Certain women are at greater risk for mental health problems during pregnancy
Research Activities, April 2011, No. 368
Mental health problems during pregnancy can have a serious effect not only on the expectant mother but also on her baby, such as low birth weight or prematurity. A new study reveals that certain women may have an increased risk for mental health problems during pregnancy. University of Wisconsin researchers examined data on 3,051 pregnant women from the nationally representative Medical Expenditure Panel Survey (MEPS) conducted between 1996 and 2006. They used data about the women's physical and mental health to determine the extent of these mental health problems and the potential risk factors.
The researchers found that levels of social support, general health status, and a woman's history of mental health affected the risk for developing mental health problems during pregnancy. Overall, 7.8 percent of the women reported poor mental health while pregnant. A history of mental health issues prior to getting pregnant was strongly associated with poor mental health during pregnancy. In fact, 31 percent of women with poor mental health before pregnancy had poor mental health after getting pregnant.
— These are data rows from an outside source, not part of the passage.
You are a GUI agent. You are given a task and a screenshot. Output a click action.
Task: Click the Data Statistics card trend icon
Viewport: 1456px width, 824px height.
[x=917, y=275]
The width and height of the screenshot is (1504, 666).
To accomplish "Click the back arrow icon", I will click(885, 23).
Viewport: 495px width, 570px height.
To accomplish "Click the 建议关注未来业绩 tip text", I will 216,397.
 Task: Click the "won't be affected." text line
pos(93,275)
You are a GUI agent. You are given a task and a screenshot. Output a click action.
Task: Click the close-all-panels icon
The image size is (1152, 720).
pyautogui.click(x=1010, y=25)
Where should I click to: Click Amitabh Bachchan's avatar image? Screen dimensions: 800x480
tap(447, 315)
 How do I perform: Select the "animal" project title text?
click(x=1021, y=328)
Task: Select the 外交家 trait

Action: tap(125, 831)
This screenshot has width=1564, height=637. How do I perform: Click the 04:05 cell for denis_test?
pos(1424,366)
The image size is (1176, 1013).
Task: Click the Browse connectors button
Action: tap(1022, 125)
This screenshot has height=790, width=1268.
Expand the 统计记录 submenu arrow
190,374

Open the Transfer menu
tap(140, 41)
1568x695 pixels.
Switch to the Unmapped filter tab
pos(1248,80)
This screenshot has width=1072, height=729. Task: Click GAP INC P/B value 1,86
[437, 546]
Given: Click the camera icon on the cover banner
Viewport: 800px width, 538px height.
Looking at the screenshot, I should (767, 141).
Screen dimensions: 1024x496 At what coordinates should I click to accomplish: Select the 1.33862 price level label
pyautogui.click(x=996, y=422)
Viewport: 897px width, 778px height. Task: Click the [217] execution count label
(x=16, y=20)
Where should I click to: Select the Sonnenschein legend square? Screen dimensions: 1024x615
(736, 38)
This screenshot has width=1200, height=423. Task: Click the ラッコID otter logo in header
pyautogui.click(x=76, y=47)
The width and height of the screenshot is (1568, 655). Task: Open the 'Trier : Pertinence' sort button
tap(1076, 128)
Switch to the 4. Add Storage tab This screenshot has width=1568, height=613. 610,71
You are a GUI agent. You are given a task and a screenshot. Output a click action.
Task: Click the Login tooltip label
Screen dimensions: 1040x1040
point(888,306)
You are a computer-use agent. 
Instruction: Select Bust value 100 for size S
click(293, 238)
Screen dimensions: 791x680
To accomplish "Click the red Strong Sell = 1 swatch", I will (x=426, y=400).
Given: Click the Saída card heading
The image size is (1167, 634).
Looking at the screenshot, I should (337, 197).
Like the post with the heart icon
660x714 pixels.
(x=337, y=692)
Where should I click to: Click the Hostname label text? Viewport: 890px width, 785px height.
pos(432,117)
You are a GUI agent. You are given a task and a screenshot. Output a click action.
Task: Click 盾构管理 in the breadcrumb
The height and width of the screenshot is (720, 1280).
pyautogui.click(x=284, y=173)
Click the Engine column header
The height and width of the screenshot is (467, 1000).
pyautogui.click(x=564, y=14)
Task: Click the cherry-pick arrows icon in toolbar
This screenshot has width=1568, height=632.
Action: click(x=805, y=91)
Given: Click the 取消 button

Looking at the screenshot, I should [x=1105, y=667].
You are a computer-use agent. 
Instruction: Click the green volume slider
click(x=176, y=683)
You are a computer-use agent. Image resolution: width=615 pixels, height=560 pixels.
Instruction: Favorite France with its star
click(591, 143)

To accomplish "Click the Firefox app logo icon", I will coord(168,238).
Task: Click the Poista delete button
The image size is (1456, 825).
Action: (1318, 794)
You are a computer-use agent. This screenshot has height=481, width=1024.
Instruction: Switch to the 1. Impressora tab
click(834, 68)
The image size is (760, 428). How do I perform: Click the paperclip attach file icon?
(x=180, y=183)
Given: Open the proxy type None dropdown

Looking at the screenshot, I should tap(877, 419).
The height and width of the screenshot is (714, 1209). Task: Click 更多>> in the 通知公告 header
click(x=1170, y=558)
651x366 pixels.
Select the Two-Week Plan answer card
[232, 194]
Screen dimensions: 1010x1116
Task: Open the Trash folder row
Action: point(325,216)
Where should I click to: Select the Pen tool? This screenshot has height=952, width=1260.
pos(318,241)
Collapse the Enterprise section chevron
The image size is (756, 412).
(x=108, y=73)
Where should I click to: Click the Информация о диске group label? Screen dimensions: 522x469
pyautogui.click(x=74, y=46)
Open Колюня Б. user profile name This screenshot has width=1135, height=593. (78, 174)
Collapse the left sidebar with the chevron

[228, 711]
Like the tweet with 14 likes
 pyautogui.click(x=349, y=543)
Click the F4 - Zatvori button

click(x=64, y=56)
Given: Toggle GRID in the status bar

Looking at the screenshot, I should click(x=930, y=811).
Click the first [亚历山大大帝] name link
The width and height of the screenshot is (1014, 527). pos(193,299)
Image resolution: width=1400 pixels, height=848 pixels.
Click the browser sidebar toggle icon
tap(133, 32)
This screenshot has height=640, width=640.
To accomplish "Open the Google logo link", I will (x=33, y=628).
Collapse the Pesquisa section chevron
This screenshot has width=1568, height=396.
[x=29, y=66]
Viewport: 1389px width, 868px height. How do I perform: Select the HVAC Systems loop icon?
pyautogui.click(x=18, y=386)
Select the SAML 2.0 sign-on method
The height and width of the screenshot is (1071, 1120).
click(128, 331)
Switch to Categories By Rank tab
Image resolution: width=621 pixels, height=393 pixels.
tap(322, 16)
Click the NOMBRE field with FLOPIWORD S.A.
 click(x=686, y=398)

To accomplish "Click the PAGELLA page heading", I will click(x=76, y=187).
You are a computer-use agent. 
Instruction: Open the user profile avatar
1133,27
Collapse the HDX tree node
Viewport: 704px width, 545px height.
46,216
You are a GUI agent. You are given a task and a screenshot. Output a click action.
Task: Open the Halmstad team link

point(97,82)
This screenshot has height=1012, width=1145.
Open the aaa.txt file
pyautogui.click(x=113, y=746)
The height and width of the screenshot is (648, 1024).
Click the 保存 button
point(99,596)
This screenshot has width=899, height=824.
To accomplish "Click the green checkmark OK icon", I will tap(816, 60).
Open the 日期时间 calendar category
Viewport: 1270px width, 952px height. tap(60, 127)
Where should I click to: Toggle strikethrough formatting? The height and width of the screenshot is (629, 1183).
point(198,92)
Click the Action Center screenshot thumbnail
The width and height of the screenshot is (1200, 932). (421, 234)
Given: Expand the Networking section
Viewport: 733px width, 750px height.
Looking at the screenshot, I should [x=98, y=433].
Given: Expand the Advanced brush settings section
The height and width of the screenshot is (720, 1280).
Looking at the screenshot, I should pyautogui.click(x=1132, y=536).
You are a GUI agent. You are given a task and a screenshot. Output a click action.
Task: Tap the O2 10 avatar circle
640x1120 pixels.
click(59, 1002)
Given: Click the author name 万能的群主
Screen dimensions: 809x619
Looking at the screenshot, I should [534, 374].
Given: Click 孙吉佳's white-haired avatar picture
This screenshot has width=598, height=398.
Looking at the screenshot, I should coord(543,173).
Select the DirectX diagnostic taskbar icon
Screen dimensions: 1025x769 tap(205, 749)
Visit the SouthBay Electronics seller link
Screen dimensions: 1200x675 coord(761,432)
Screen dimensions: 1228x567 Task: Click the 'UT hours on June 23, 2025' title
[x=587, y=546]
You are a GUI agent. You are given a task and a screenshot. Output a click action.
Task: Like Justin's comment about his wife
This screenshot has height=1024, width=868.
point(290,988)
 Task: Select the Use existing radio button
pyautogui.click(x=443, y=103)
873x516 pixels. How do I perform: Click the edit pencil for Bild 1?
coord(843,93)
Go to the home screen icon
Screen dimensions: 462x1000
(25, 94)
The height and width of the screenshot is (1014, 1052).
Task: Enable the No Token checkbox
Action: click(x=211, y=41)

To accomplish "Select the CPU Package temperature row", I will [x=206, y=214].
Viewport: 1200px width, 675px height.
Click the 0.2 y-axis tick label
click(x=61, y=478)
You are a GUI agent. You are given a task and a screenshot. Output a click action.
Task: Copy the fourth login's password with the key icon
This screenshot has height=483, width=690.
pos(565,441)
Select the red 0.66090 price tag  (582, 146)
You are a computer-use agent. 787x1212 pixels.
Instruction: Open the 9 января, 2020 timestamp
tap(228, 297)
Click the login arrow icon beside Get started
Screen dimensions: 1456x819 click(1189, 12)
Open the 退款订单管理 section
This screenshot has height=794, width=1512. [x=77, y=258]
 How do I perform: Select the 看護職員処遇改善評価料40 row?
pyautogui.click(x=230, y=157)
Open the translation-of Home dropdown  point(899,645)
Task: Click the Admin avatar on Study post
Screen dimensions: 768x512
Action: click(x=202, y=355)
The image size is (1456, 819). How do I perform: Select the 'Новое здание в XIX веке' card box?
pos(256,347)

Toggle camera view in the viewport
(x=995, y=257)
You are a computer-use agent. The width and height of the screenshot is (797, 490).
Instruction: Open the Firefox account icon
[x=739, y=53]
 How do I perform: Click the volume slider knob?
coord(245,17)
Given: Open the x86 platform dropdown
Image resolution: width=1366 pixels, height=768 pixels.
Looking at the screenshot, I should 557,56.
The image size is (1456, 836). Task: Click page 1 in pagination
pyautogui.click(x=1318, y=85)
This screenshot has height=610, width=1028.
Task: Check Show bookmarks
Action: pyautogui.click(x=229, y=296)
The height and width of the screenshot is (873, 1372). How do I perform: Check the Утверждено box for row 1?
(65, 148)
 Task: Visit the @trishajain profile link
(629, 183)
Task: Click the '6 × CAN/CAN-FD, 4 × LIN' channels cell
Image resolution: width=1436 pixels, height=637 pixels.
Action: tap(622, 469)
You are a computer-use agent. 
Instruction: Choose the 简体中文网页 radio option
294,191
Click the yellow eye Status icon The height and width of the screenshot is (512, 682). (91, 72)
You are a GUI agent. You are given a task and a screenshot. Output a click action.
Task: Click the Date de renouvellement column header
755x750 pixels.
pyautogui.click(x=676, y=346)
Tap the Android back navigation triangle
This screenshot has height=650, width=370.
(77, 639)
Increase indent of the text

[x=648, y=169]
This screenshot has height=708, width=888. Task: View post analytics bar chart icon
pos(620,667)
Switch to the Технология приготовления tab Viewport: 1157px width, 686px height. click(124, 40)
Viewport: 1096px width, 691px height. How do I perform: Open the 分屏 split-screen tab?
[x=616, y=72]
However, only 5 percent of women without any mental health problems before their pregnancy developed such problems while pregnant. The study was supported in part by the Agency for Healthcare Research and Quality (T32 HS00083).
See "The prevalence and determinants of antepartum mental health problems among women in the USA: A nationally representative population-based study," by Whitney P. Witt, Ph.D., M.P.H., Thomas DeLeire, Ph.D., Erika W. Hagen, Ph.D., and others in the October 2010 Archives of Women's Mental Health 13(5), pp. 425-437.